> [ACTION ITEM] Pictures stay out of the copy. Transcribe exactly, and only, the line with "Click the DataTable Component lightning icon" through the last line of the entries below.

> [Stored dataset items]
▼▼▼
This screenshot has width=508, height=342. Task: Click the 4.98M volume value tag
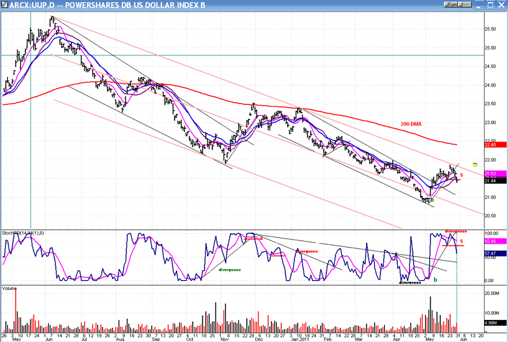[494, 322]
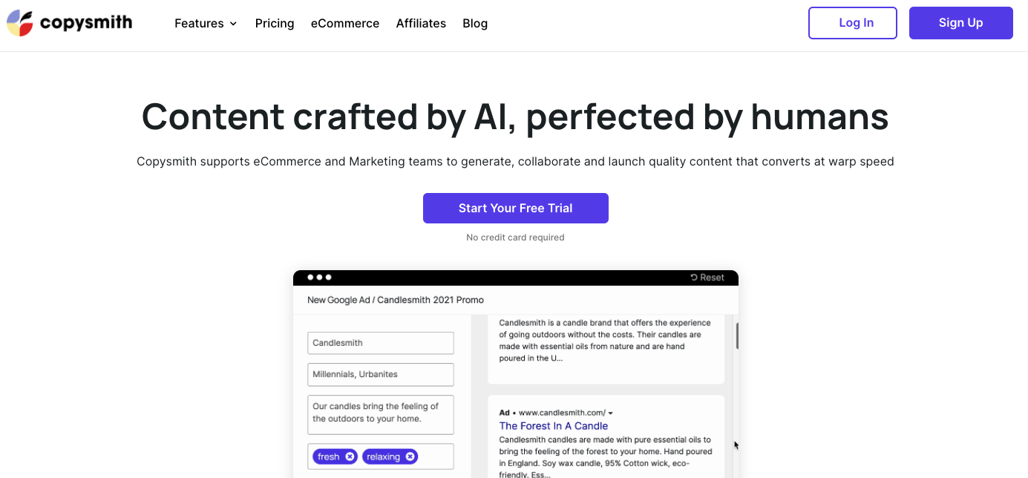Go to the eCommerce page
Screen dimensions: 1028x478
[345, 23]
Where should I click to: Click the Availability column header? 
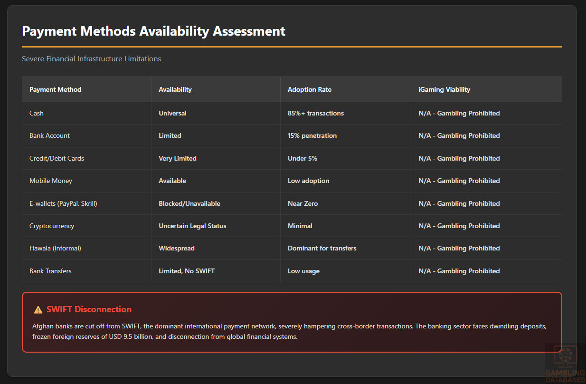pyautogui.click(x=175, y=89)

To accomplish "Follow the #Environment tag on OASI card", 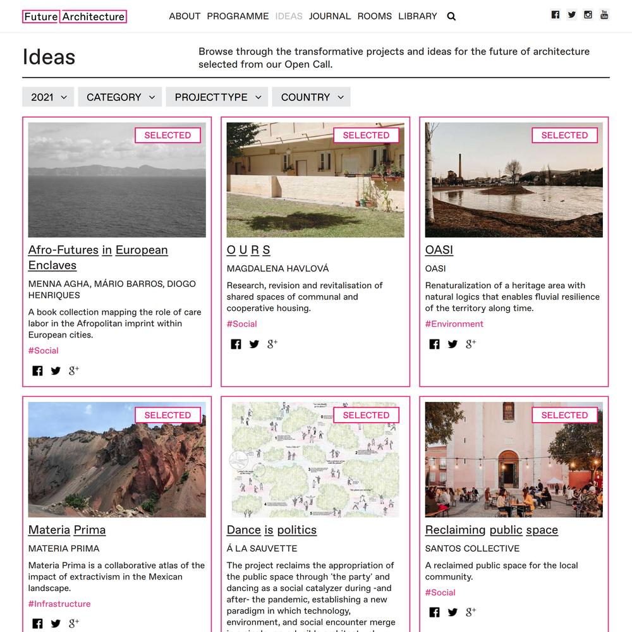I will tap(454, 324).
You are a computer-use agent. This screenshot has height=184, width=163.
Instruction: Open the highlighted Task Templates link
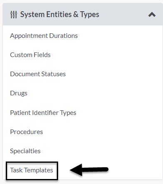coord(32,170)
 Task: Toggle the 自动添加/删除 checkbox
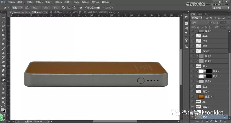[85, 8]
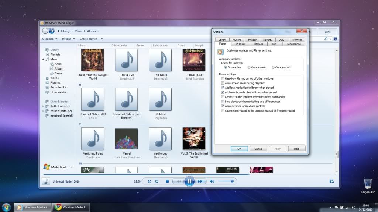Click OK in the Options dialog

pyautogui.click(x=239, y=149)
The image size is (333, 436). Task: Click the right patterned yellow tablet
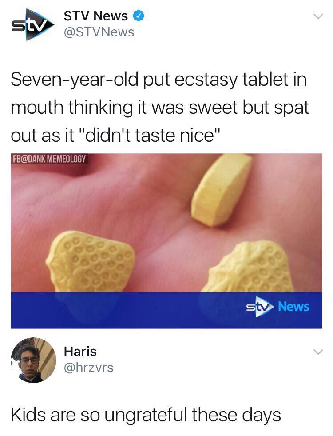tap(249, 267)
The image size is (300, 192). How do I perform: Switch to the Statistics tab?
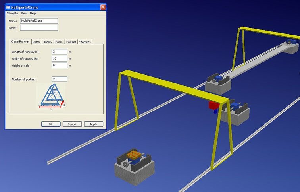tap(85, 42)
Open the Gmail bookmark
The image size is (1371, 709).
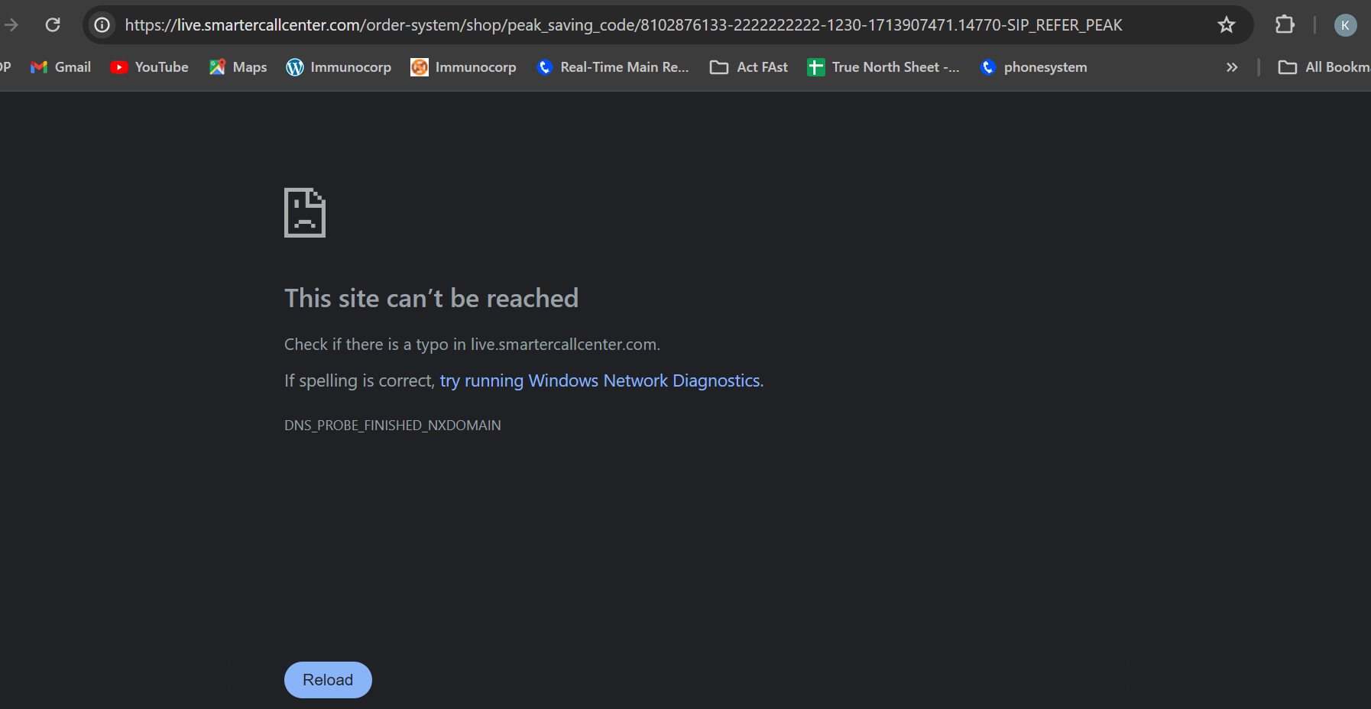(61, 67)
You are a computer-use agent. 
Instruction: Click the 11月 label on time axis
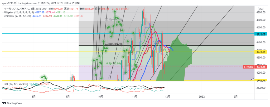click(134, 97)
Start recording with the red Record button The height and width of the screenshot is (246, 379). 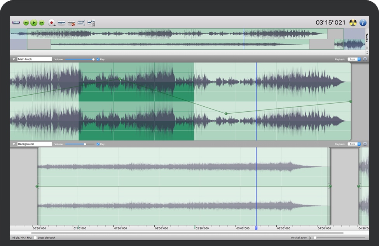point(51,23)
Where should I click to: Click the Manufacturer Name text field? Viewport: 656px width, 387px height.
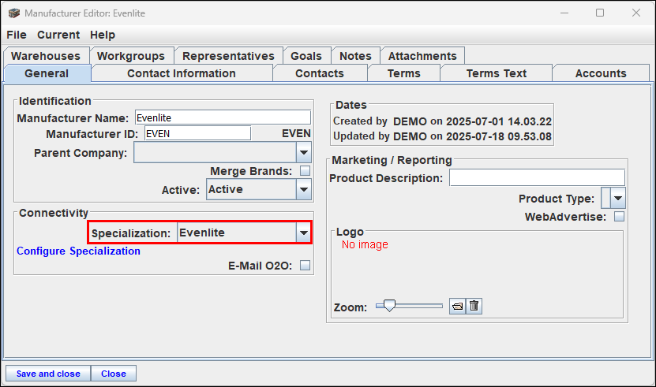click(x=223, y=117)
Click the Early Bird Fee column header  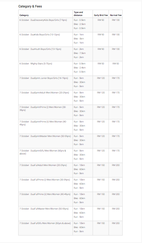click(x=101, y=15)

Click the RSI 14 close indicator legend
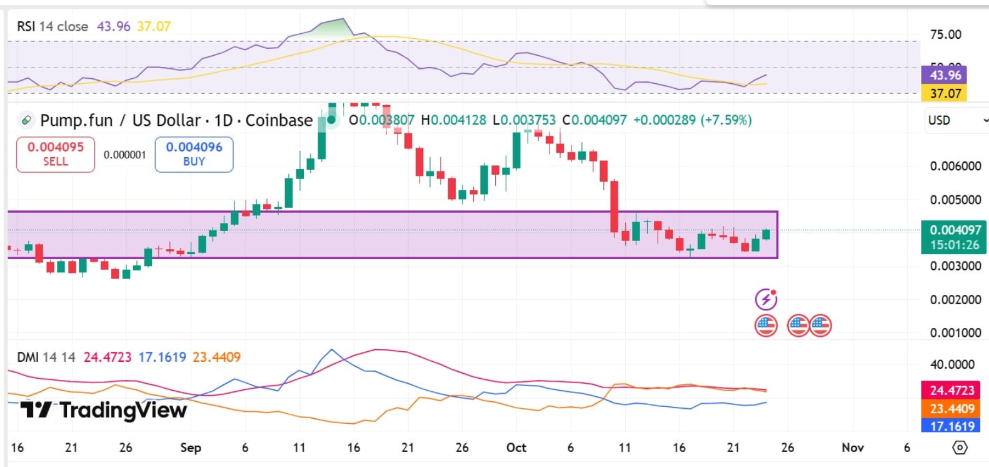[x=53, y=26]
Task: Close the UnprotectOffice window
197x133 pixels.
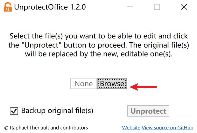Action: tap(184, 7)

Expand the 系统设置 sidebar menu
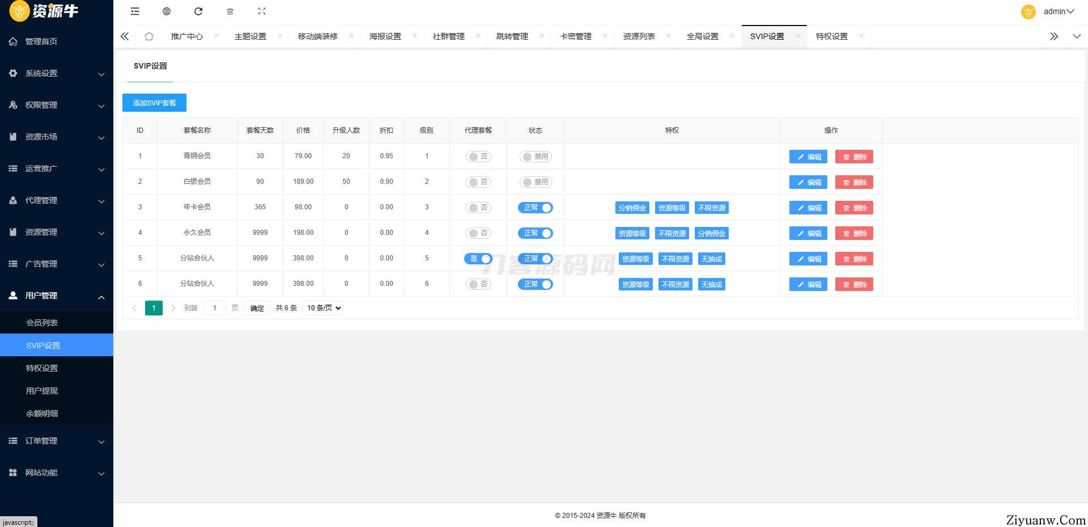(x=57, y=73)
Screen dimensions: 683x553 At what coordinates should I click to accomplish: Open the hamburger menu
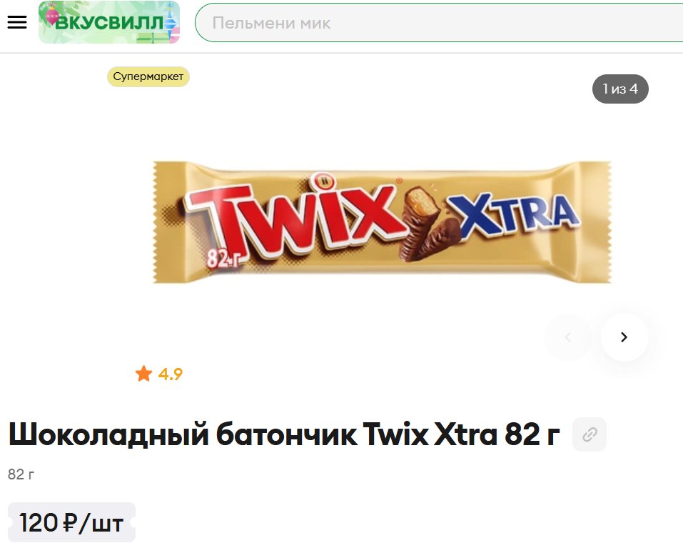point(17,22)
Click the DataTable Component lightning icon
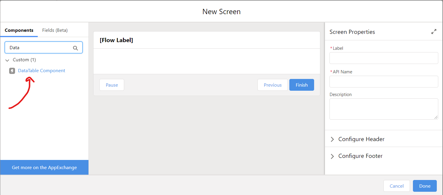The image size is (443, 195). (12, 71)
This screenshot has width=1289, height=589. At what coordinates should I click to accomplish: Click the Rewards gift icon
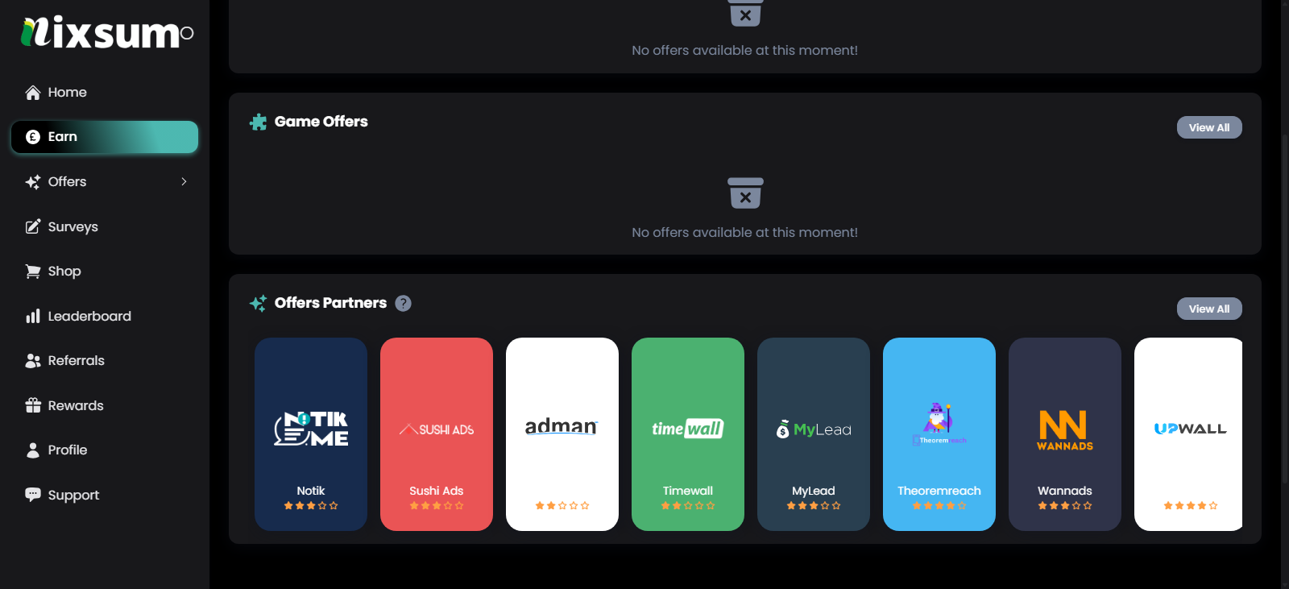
▲▲▲
> [ANSWER FOR THE TASK]
Click the DataTable Component lightning icon
The image size is (443, 195). (12, 71)
This screenshot has width=1289, height=589. At what coordinates should I click to accomplish: Click the Rewards gift icon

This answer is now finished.